Do you think the value of the world and its riches surpass or even compare with the riches that He has in store for us?

If you heard the voice of the Lord, read carefully what you wrote please let me have a little leeway with your statement:
my vices are just gettign out of control along with the economy things just pretty much suck. But I am trying a new philosophy. H.f.u.
In that statement, it is clear where your concerns are. First what can any of us do about the state of the economy? Next, I don't want to seem to be too pointed or insensitive in my observations, but you did say you heard the voice of God:
There was a time when I was young that I swear I heard God speak to me.
I am sure you did, but did you think that message or His voice speaking to you was meant for just that moment in time?

I am certain about several things:

1) His word is everlasting and timeless
2) His promise to us is His promise and it's certainty is guaranteed and is incomparable

My question to you then is: by what philosophy are you banking your promised share of eternal life?

Yes, I know this is a very penetrating question. This is no joke, this is about your life, your happiness, and that of everything that follows or flows from your life.

Your life is playing out in front of me as the story of the rich young man that asked: what do I have to do to enter the kingdom of heaven? To wit, the response was: sell all of your possessions and give all the money to the poor. That's when the young man walked away perplexed because he was a good man but he had much wealth.

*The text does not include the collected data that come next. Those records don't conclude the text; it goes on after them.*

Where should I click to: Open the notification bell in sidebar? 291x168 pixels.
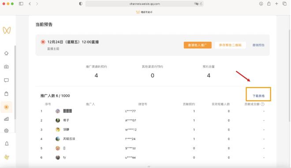coord(7,143)
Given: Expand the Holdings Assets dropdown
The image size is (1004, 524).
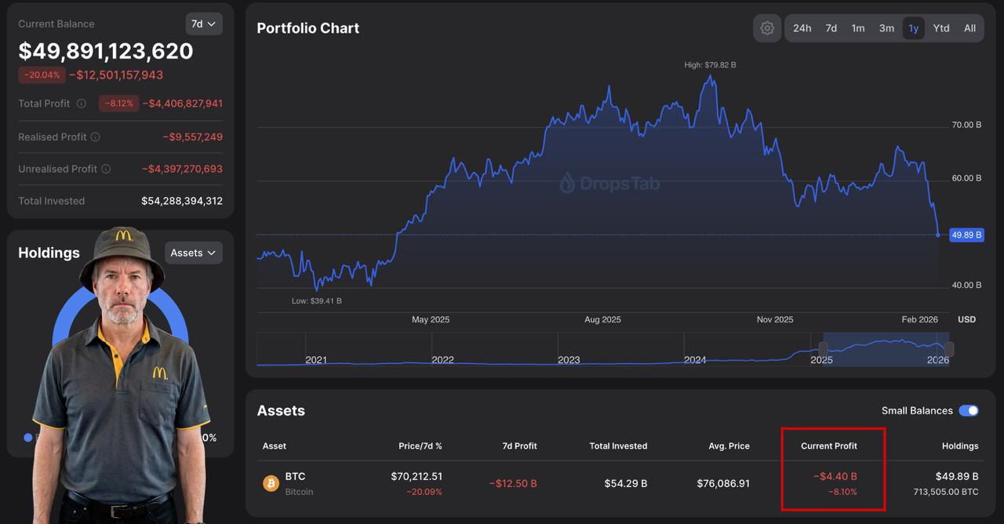Looking at the screenshot, I should pyautogui.click(x=193, y=253).
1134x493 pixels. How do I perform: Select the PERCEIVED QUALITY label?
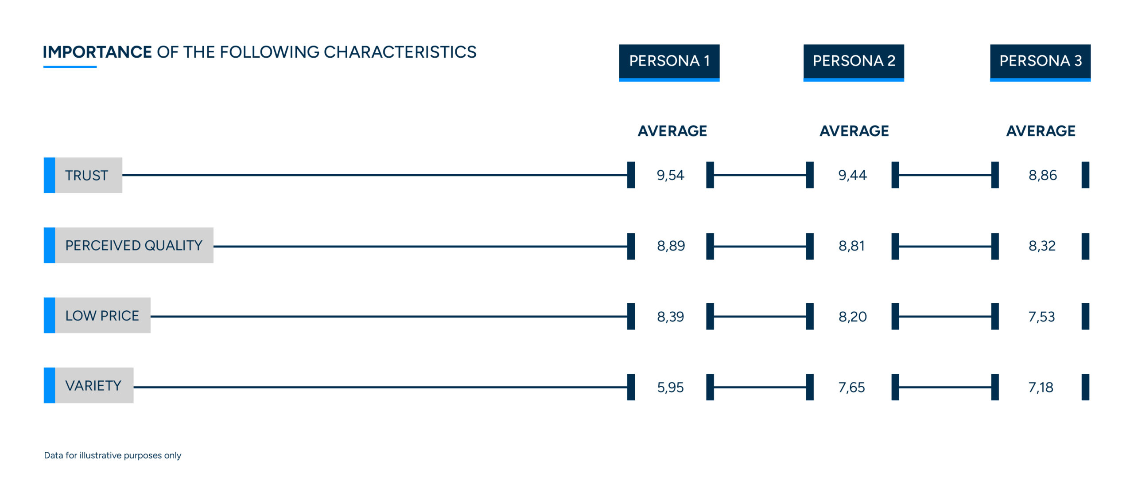pyautogui.click(x=133, y=246)
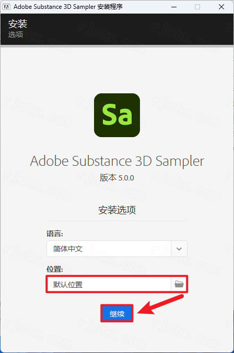
Task: Click the greyed-out maximize window button
Action: pyautogui.click(x=197, y=7)
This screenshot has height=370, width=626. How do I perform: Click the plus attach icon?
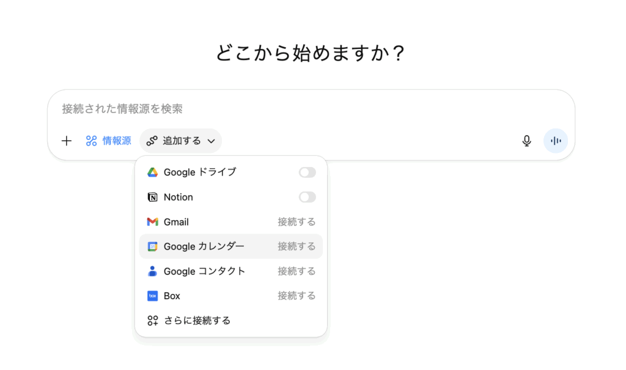pos(67,141)
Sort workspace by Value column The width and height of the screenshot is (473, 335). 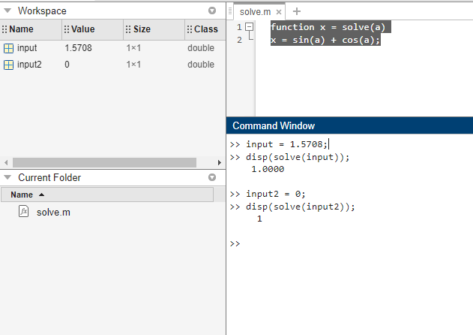[x=84, y=29]
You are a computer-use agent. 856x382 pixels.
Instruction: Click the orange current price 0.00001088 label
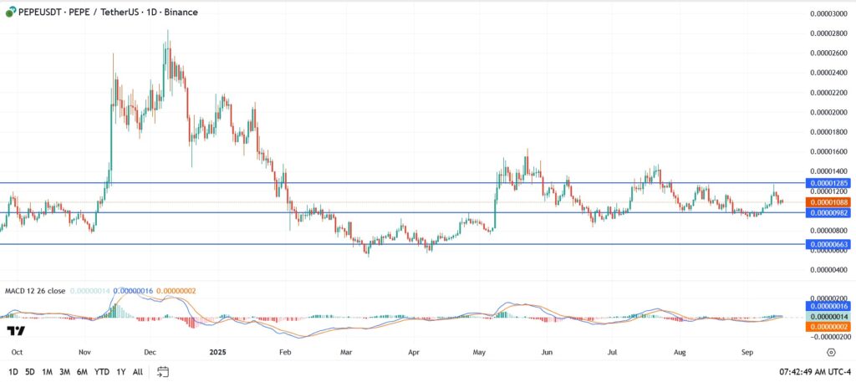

What choices we all have to confront! Seems unfair.

It is true, when confronted with choices like this, it is very troubling, but look at what you have to gain versus what you may lose.

I am not saying that you are a rich man, or that you run out and sell everything and really neither was it the intention in the example.

He wants to give you His peace. His peace surpasses everything you could possibly think of owning. It is food for the soul. It is comfort and rest for the body. I is confidence for the mind.

If you understand and operate in this positive mindset; there is no barrier that He would not take down for you, and no success that he would deny to you. You know the and understand.

If your children ask you for food, would you feed them poison? How much more would our righteous heavenly Father do for us to make us happy?

Even this is explained in the object lesson and I am sure you know that. So cast your worries and concerns of the world upon his broad shoulders. His yoke is easy. No stress and no strain. It is only fear that is holding you back. Fear of the unknown that concerns you. But if you truly heard His voice, why would you be in fear of anything?

This is nothing new. Look at what Solomon said about this, start at verse 18-25:

http://www.holybible.com/resou...clesiastes&Chapter=2

Take a look in the mirror in the light of the truth. There is nothing more, you can say or do. God loves you more, he created you. You are His treasure. Is it, or can I say, it any plainer or simpler than that?

Here it is in song listen intently to hear that still small voice:

http://www.stevencurtischapman...enintherealworld.htm

As you listen to Mountain, and I believe you when you say that you heard the voice. The worry, for all of us, it seems coming down from the mountain to have to contend with the worries of the world, but then look at how craftily woven this is as the very next song He tells you that you are His treasure, and realize that you never really leave His mountain.

Can it possibly be any more loving and beautiful than that?

I hope I cracked a smile on your face.

Listen, I gave it to you straight, and I want you to understand I am telling you this in brotherly love. I will be here to help you and many others for as long as God allows me to keep striving to help those that want help.

I realize every deck has at least 2 Jokers, I just discard Jokers. Especially if civility is not in them. What about you?

I am no joke, I am as serious as a heart attack.

I will pray for you and your loved ones and pray that if I hurt you in any way, I am deeply sorry. I know how painful peeling scabs can be, but you know what, it really helps in the healing process.

I do hope this discussion helps you pinpoint just where things may have gone wrong and help you to move forward with a confident step forward in your stride. God bless you.